Let $m, n \in \mathbb{N}$ and $n \le m$. Given $k$ subsets $X_1, X_2, \dots, X_k$ of $\{ 1, 2, \dots, m \}$ and $k$ nonnegative integers $a_1, a_2, \dots, a_k$, find all subsets $Y$ of $\{ 1, 2, \dots, m \}$ satisfying the following conditions:
- The set $Y$ contains exactly $n$ elements: $|Y| = n$
- The set $X_i$ has exactly $a_i$ elements with $Y$ in common: $\forall 1 \le i \le k: |X_i \cap Y| = a_i$
EXAMPLE. Let $m = 5$, $n = 2$. We are given the following conditions. Set $Y$ contains...
- 1 element out of $\{ 2, 3, 4, 5 \}$, $\quad$ ($a_1 = 1$)
- 2 elements out of $\{ 1, 2, 3, 4 \}$, $\quad$ ($a_2 = 2$)
- 1 element out of $\{ 1, 3, 4, 5 \}$. $\quad$ ($a_3 = 1$)
$Y = \{ 1, 2 \}$ is a unique solution.

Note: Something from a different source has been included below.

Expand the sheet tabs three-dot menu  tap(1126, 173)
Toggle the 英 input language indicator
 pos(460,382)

It is necessary to have $1 \in Y$, else we must select two elements of $\{ 2, 3, 4 \}$ (2nd set without $1$), which is a subset of the 1st set. Now consider the 3rd set. If we select $3, 4$ or $5$ instead of $2$, $Y$ would contain two elements from 3rd set.

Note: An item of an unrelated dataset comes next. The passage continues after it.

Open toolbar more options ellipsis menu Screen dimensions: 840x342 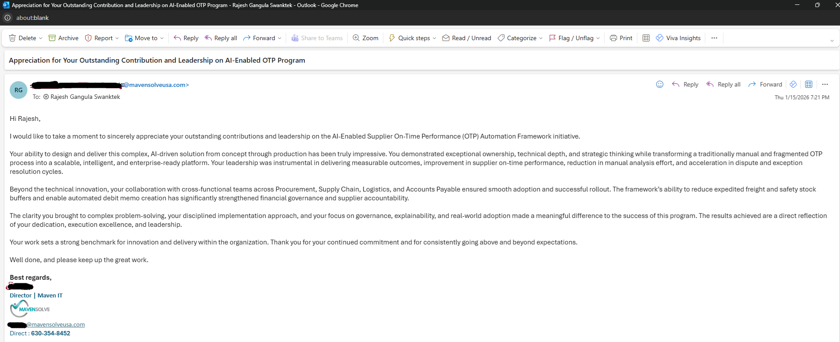[714, 38]
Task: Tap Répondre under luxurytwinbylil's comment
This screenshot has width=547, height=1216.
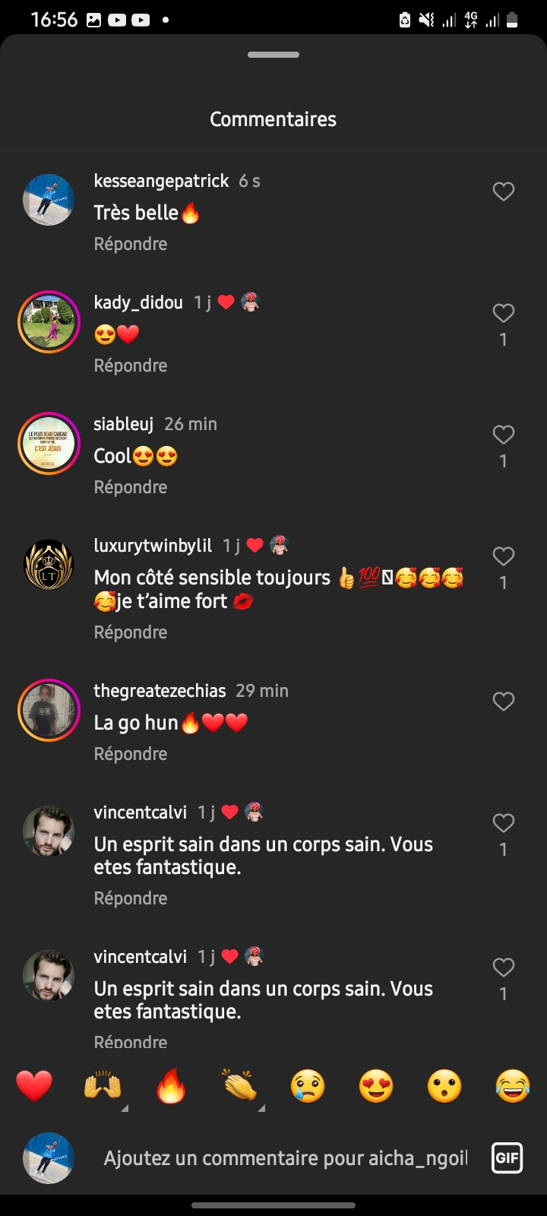Action: (x=131, y=632)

Of course, there may be many solutions, up to $\binom{m}{n}$ to be specific.
QUESTIONS. I have the following two questions:
- Are there any algorithms better than trivial brute-force to find all solutions to an instance of this problem? Do these algorithms fulfill known lower bounds?

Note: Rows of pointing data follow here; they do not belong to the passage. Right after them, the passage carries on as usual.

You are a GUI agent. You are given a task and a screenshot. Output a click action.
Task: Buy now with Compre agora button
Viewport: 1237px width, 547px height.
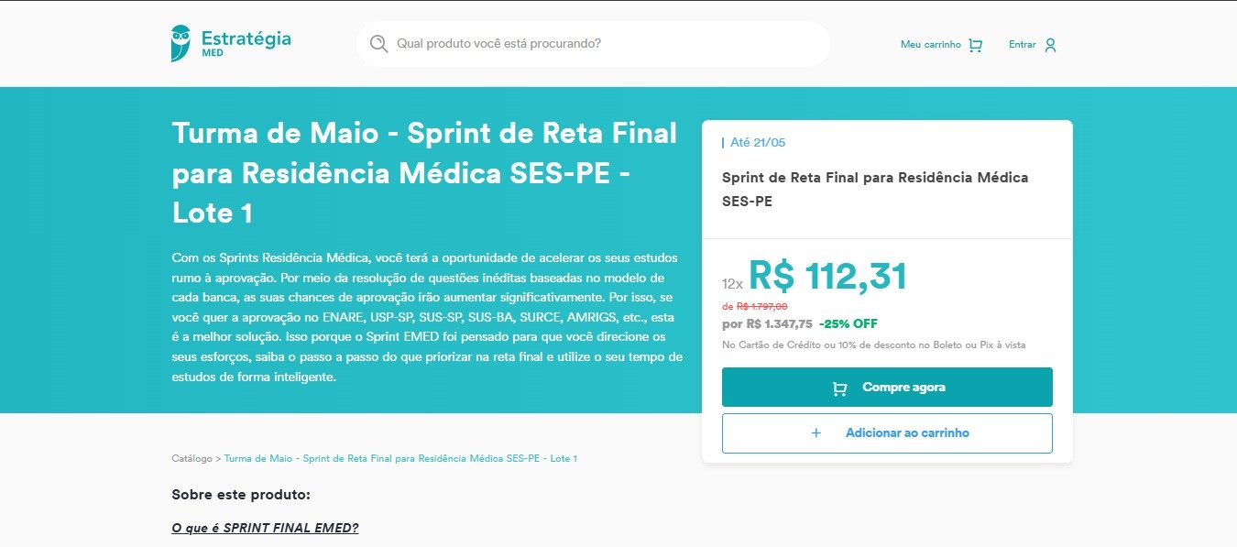pos(887,387)
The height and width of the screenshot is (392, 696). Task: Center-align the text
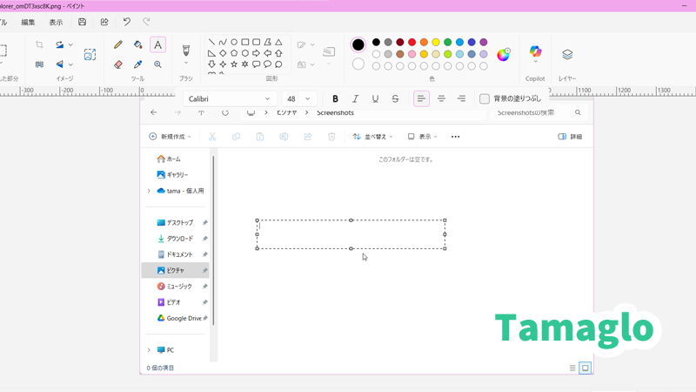pos(441,99)

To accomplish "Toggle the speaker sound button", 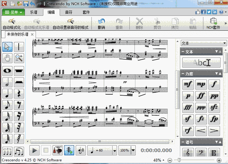I will (80, 150).
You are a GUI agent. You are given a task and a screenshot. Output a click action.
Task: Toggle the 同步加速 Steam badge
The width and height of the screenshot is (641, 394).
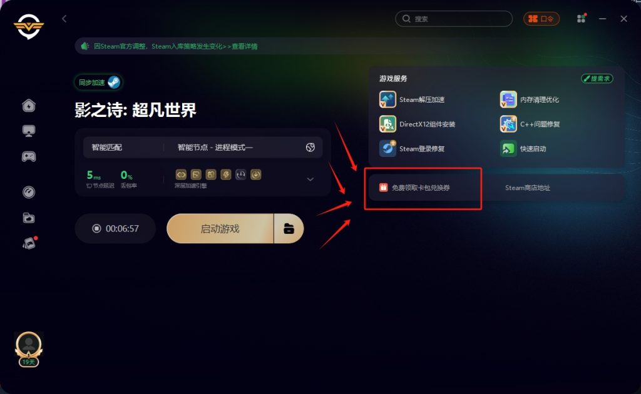[98, 83]
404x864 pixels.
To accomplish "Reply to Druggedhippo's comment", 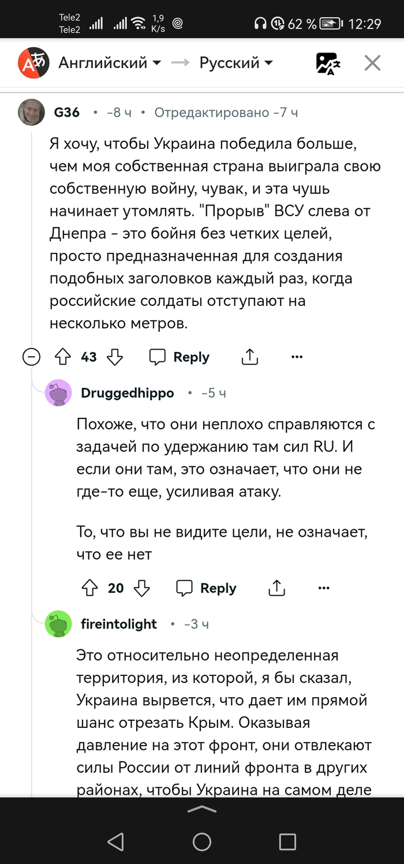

- Given that there exists a unique solution, can we use this extra knowledge to do better than in the general case in terms of time complexity?
MY APPROACHES. Obviously, it is possible to enumerate all $\binom{m}{n}$ subsets and check the conditions. At least for the last step (I know, the first step causes the lack of efficiency) I can think of some improvements. First, we may represent the sets as boolean arrays of size $m$. When iterating over the possible solutions, we may compute $X_i \cap Y$ in time $\mathcal{O}(m)$ resulting in an $\mathcal{O}\left(m\binom{m}{n}\right)$ solution. Additionally, if there is a set $X_i$ with $|X_i| = a_i$ we are lucky. In this case, we know $X_i \subseteq Y$ and may erase all elements of $X_i$ in the other subsets $X_j$ replacing $a_j$ by $a_j - |X_i \cap X_j|$. But in general, this special case does not occur with certainty.
I would appreciate any kind of help and material.